— Problems to work on —
[a] Write out the passage on the Indian style in Persian poetry from "There is clearly" to "Š./1976, p. 5).".
[b] Continue the passage on the Indian style in Persian poetry, picking up after its final sentence.

— Reading passage —
·····
There is clearly some truth in this, and in recent years critical opinion of Ṣāʾeb and of the Indian style in general has been moderating in Iran. At a major conference on Ṣāʾeb held in Tehran in 1354 Š./1975, the first speaker deplored the fact that until recently the professors of literature in the University of Tehran had “submitted to the tyrannical and self-interested judgement of Āḏar Bīgdelī and his followers, and considered the poetry of [Ṣāʾeb], and, in fact, the literature of two centuries of [our] country unworthy of attention and research.” (Karīm Amīrī Fīrūzkūhī, “Dar ḥaqq-e Ṣāʾeb,” in Ṣāʾeb wa sabk-e hendī, Tehran, 2535 = 1355 Š./1976, p. 5).
While there had been poets from the beginning of the Safavid period on who wrote in simpler styles, they were fewer in number and less well known than those writing in the Indian style (see, for example, Aḥmad Goḷčīn-e Maʿānī, Maktab-e woqūʿ dar šeʿr-e fārsī, Tehran, 1348 Š./1969). By all accounts, the effort to reject the Indian style and return to writing in older styles was initiated by Mīr Sayyed ʿAlī “Moštāq” of Isfahan (ca. 1101-71/1689-1757). Little is known of his life except that he had as close friends the poets Hātef, Āḏar, ʿĀšeq, Ṣabāḥī, and Ṣahbā, all from Isfahan. It is said by the editor of his dīvān that Moštāq founded a literary society referred to as the Anjoman-e Adabī-e Moštāq, and this claim is repeated by other modern critics although there is no early evidence for it (Ḡazalīyāt o qaṣāʾed o robāʿīyāt-e Moštāq, ed. Ḥosayn Makkī, Tehran, 1320 Š./1941, repr. 1363 Š./1984, p. forty-three).
Moštāq wrote in the ʿErāqī style, often in response to particular ḡazals of Ḥāfeẓ and Saʿdī. The pattern that Moštāq and his circle established was followed for more than a century by poets who turned their backs on the Indian style. An investigation of their techniques reveals in general an increased use of literary emulation (esteqbāl, which generally consists in adopting the meter and rhyme of the original poem) and of the rhetorical figure tażmīn, the direct quotation of a line or half-line from another poet. These rhetorical devices, along with characteristic diction, syntax, and imagery, would be the principal means used by poets who were trying to imitate the practice of their predecessors. The creative use of the past was common among poets from Rūdakī onward. The effects created by the poets of the bāzgašt were quite different, however, from those produced by earlier poets, and it is precisely because of this difference that opinions differ widely on the general quality of the poetry of this period.
·····
— Material —
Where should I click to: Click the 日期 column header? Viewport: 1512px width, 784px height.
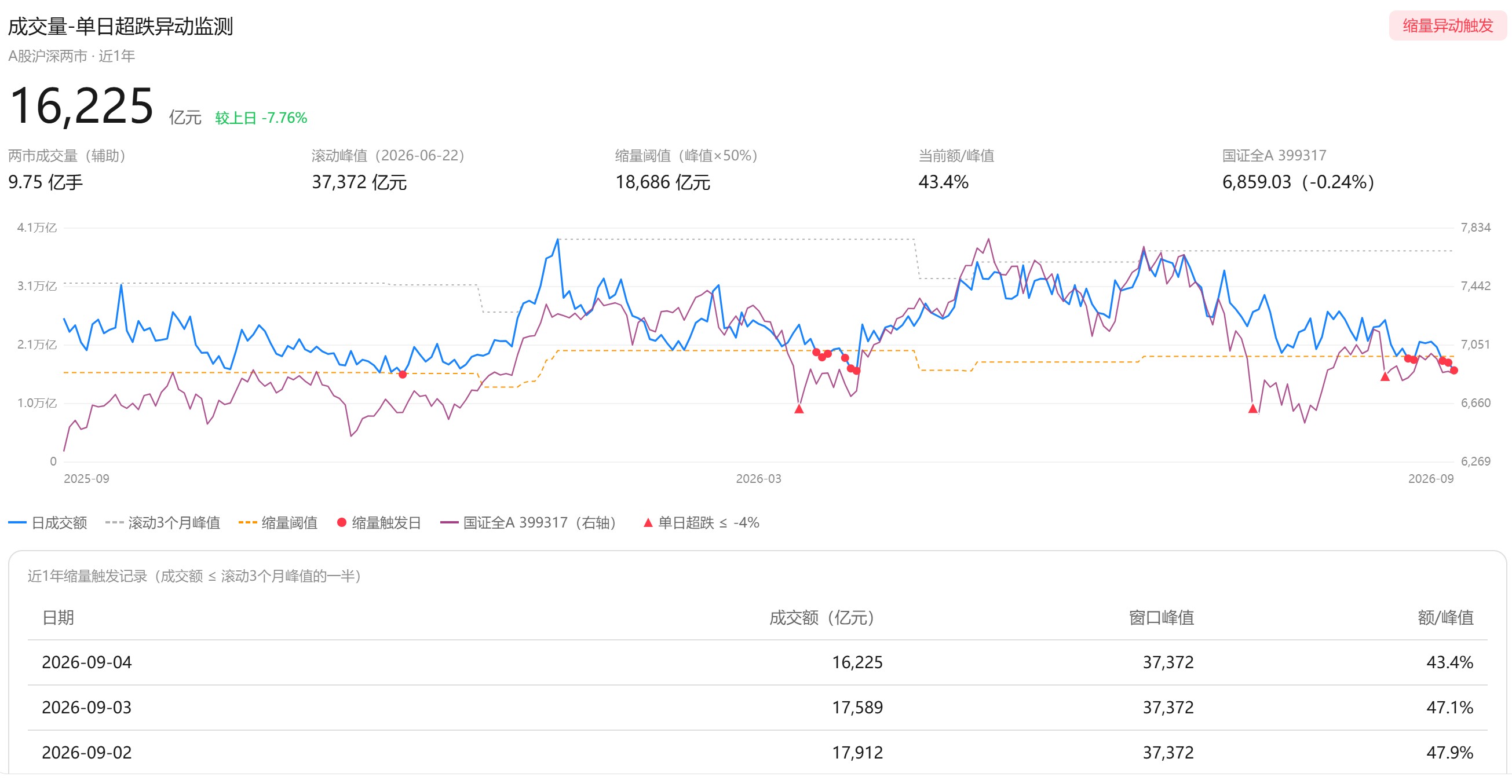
·····
— Responses by task —
[a]
There is clearly some truth in this, and in recent years critical opinion of Ṣāʾeb and of the Indian style in general has been moderating in Iran. At a major conference on Ṣāʾeb held in Tehran in 1354 Š./1975, the first speaker deplored the fact that until recently the professors of literature in the University of Tehran had “submitted to the tyrannical and self-interested judgement of Āḏar Bīgdelī and his followers, and considered the poetry of [Ṣāʾeb], and, in fact, the literature of two centuries of [our] country unworthy of attention and research.” (Karīm Amīrī Fīrūzkūhī, “Dar ḥaqq-e Ṣāʾeb,” in Ṣāʾeb wa sabk-e hendī, Tehran, 2535 = 1355 Š./1976, p. 5).

[b]
A conscious effort to revert to an older style must be firmly anchored by references, direct and indirect, to specific poems of the past. Indirect reference, or literary allusion, can be one such anchor. In an evolving tradition, esteqbāl and tażmīn bring about an interaction between two texts, producing intertextual patterns that can lead toward a richer interpretation of both texts. When an element or a pattern is evoked from an earlier text, the emulating text is enriched by providing a new context for the shared elements of both texts. An instructive example is given by Šeblī when he compares the use of the same themes, and sometimes the same phrases, by Saʿdī, Salmān Sāvajī, Ḵᵛājū Kermānī, and Ḥāfeẓ (Šeʿr III, pp. 188-211). Examples of this abound from the 19th century: Sayyed Ḥosayn Ṭabāṭabāʾī Ardestānī “Mejmar” (d. 1225/1810), a member of Našāṭ’s anjoman in Isfahan who was given the title mojtahed al-šoʿarāʾ, by Fatḥ-ʿAlī Shah in 1222/1807, wrote a response to Moʿezzī’s qaṣīda beginning: “az dawrhā-ye gardūn vʾaz ṣoṇʿhā-ye yazdāṇ . . .” (Dīvān, ed. ʿAbbās Eqbāl, Tehran, 1318 Š./1939, pp. 527-28). Mīrzā ʿAbd-al-Wahhāb “Našāṭ” (1175-1244/1761-62-1828-29), an influential figure in the early part of the bāzgašt, wrote mainly ḡazals, and tended to follow Ḥāfeẓ. A typical example of allusion is his ḡazal beginning: “Dūš āmad be-bar-am mey-zada ḵᵛābālūda . . .,” (Dīvān, ed. Ḥosayn Naḵaʿī, Tehran, 1337 Š./1958, pp. 160-61), after Ḥāfeẓ’s: Dūš raftam be-dar-e mey-zada ḵᵛāb-ālūda . . .” Fatḥ-ʿAlī Khan Kāšānī “Ṣabā” (1179(?)-1238/1765-1822) wrote his Šāhanšāh-nāma, a lengthy work about the military exploits of Fatḥ-ʿAlī Shah, in imitation of Ferdowsī’s Šāh-nāma. Mīrzā Šafīʿ Šīrāzī “Weṣāl” (ca. 1192 or 93-1262/1778 or 79-1846) wrote ḡazals after Saʿdī and qaṣīdas after Manūčehrī, Anwarī, and Ḵāqānī (Majmaʿ al-foṣaḥāʾ III, pp. 1091-1131). Mīrzā Ḥabīb-Allāh Šīrāzī “Qāʾānī” (1223-70/1808-54) followed many earlier poets, but primarily Saʿdī (see V. Kubičková, Qāānī, le poète persan du XIXe siècle, Prague, 1954).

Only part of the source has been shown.